Emirates avec un total de 90 commandes est le premier client de l'avion géant d'Airbus.
Qantas, l'une des cinq compagnies à faire voler des A380, a immédiatement décidé d'immobiliser au sol ses six exemplaires de l'A380.
Les quatre autres -Emirates, Air France KLM, Lufthansa et Singapour Airlines- ont annoncé qu'ils n'avaient pas une telle intention.

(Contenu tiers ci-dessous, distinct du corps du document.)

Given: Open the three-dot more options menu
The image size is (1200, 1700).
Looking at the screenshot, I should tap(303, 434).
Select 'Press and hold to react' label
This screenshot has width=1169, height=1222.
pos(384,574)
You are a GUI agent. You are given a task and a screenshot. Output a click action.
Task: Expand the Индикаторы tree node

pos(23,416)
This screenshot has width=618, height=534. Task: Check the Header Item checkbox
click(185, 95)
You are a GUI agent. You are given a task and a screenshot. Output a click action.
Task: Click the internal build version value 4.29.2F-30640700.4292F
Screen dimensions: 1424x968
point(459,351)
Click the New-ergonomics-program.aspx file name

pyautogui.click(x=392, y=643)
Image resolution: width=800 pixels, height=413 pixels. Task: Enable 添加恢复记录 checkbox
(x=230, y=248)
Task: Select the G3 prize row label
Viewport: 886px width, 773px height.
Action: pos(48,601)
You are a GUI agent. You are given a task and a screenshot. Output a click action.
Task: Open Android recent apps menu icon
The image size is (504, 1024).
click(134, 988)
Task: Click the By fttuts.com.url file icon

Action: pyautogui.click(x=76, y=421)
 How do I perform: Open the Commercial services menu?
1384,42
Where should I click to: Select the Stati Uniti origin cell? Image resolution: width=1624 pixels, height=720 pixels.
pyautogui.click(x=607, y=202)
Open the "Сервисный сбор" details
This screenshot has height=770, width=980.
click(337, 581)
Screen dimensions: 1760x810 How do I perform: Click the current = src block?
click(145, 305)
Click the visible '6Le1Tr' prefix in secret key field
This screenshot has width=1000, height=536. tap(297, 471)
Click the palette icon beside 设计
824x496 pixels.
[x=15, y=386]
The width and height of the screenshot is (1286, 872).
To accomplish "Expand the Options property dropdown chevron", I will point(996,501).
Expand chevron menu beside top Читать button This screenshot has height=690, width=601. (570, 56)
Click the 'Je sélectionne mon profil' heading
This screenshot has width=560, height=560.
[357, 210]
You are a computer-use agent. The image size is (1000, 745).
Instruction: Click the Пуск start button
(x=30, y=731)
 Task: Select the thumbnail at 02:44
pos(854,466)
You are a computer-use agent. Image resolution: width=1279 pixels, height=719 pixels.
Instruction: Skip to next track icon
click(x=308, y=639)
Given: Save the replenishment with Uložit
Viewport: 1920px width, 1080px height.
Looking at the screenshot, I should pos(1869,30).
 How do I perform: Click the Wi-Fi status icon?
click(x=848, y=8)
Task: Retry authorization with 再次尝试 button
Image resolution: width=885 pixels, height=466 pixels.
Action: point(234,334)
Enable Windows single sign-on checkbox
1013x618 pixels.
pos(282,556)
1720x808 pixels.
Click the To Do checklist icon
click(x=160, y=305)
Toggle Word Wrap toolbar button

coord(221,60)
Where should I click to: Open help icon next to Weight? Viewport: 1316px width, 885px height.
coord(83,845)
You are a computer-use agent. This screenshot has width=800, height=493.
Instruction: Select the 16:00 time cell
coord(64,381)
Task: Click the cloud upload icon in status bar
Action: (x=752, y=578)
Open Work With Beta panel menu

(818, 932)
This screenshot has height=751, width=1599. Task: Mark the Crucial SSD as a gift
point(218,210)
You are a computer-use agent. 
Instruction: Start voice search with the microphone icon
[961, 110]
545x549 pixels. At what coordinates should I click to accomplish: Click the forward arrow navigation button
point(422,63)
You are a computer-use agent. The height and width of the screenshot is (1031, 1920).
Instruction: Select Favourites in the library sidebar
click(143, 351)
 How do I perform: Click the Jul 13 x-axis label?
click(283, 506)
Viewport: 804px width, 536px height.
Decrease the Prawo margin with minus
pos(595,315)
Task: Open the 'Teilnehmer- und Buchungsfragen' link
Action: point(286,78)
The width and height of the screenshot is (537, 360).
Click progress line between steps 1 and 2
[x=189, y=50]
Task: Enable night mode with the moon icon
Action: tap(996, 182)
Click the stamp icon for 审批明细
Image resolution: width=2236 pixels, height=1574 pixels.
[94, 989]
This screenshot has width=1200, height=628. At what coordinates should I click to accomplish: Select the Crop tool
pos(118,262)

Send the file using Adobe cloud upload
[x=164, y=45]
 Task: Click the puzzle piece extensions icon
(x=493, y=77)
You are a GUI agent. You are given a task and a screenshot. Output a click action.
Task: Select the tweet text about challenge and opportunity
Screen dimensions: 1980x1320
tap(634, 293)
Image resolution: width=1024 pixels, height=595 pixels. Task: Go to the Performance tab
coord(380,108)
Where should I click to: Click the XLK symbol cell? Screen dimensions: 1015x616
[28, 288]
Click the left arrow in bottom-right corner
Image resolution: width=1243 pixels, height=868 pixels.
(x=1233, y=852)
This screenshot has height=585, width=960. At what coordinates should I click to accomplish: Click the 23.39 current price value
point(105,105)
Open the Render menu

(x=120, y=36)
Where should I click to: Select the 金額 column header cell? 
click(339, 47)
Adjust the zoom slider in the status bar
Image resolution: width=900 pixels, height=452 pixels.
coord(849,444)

L'Airbus A380 de Qantas, qui a effectué un atterrissage d'urgence à Singapour, a connu une avarie sur la partie arrière d'un de ses quatre moteurs, a indiqué à l'AFP le bureau d'enquêtes et d'analyses (BEA), qui va collaborer à l'enquête technique.
"Ce que nous savons pour le moment, c'est que le moteur a perdu son +capotage+ arrière. C'est une avarie sur la partie arrière du moteur qui a entraîné des dommages sérieux", a expliqué une porte-parole.
"C'est un incident sérieux. C'est une évidence de dire que normalement, le capotage ne doit pas se détacher en vol", a déclaré de son côté Jean-Paul Troadec, le directeur du BEA.
Le BEA, qui représente l'Etat constructeur, va envoyer une équipe de deux ou trois personnes en Australie pour collaborer à l'enquête technique.